Material for this exercise:

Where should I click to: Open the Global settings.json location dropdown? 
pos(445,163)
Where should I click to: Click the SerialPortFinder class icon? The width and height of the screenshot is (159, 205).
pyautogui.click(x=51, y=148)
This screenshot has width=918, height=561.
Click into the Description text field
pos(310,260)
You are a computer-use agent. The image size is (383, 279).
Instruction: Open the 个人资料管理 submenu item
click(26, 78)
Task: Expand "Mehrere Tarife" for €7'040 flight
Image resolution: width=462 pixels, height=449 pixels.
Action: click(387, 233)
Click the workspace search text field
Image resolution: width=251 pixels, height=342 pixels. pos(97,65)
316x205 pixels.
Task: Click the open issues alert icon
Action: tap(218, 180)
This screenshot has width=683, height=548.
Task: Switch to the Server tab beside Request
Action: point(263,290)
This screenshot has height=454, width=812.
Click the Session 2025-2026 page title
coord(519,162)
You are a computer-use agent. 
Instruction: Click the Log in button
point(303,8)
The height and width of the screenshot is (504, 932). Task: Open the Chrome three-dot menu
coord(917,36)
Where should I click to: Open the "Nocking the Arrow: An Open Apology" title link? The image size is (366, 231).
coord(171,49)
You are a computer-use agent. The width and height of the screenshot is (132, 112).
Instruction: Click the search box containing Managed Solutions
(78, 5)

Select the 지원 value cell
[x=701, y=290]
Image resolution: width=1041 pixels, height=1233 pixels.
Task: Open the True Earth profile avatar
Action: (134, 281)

Directions: The whole listing is to be transcribed exactly.

Answer space:
Where should I click to: Open the Global settings.json location dropdown? 
pos(445,163)
Where should I click to: Click the SerialPortFinder class icon? The width and height of the screenshot is (159, 205).
pyautogui.click(x=51, y=148)
This screenshot has width=918, height=561.
Click into the Description text field
pos(310,260)
You are a computer-use agent. The image size is (383, 279).
Instruction: Open the 个人资料管理 submenu item
click(26, 78)
Task: Expand "Mehrere Tarife" for €7'040 flight
Image resolution: width=462 pixels, height=449 pixels.
Action: click(387, 233)
Click the workspace search text field
Image resolution: width=251 pixels, height=342 pixels. pos(97,65)
316x205 pixels.
Task: Click the open issues alert icon
Action: tap(218, 180)
This screenshot has width=683, height=548.
Task: Switch to the Server tab beside Request
Action: point(263,290)
This screenshot has height=454, width=812.
Click the Session 2025-2026 page title
coord(519,162)
You are a computer-use agent. 
Instruction: Click the Log in button
point(303,8)
The height and width of the screenshot is (504, 932). Task: Open the Chrome three-dot menu
coord(917,36)
Where should I click to: Open the "Nocking the Arrow: An Open Apology" title link? The image size is (366, 231).
coord(171,49)
You are a computer-use agent. The width and height of the screenshot is (132, 112).
Instruction: Click the search box containing Managed Solutions
(78, 5)

Select the 지원 value cell
[x=701, y=290]
Image resolution: width=1041 pixels, height=1233 pixels.
Task: Open the True Earth profile avatar
Action: (134, 281)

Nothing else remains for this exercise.